Exercise data ::
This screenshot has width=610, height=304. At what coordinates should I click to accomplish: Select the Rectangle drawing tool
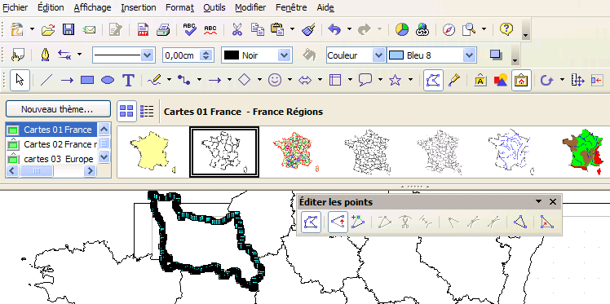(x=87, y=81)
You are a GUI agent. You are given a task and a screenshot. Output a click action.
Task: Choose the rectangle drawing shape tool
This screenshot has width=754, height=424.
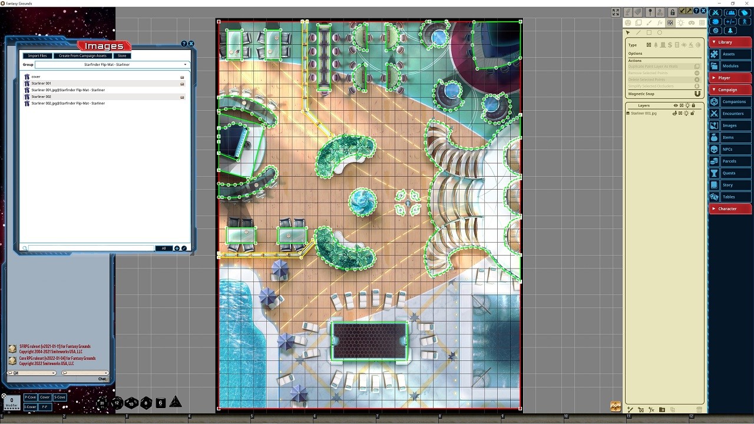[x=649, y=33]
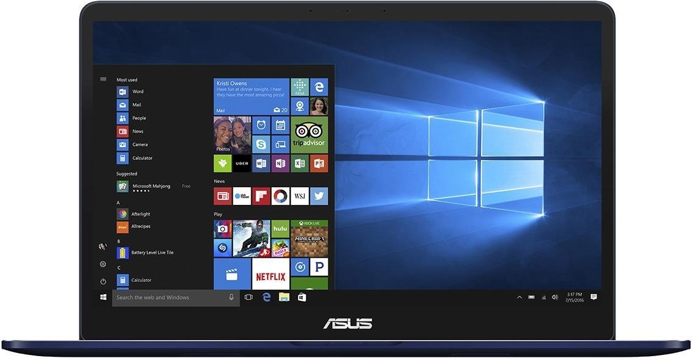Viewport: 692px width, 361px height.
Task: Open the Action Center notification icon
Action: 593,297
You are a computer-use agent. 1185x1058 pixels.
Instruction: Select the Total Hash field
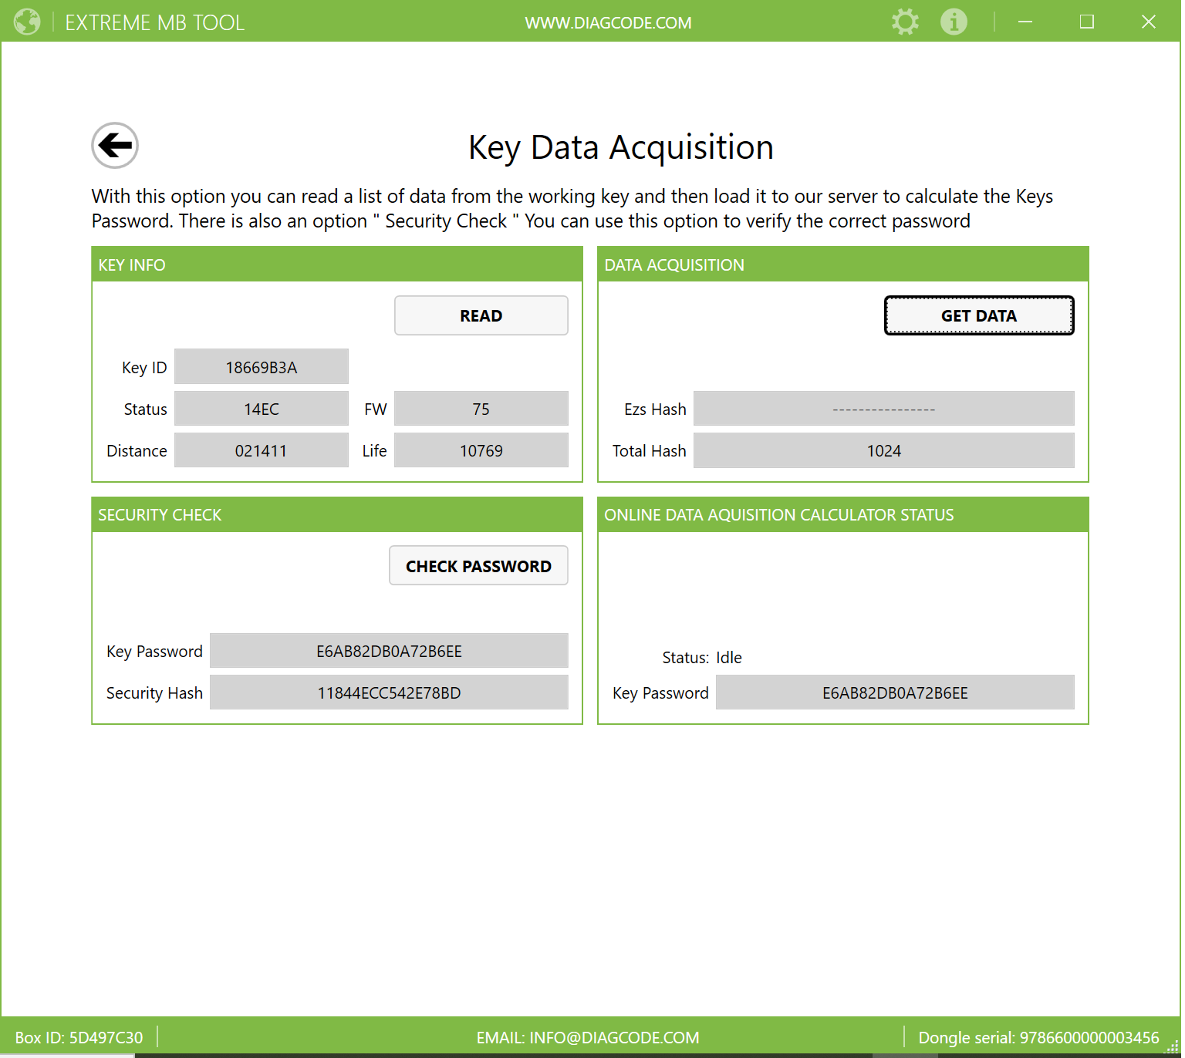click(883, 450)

Exercise goal :: Tally every line above that has the word "agent", and report the total with no other words.

Exercise answer :: 2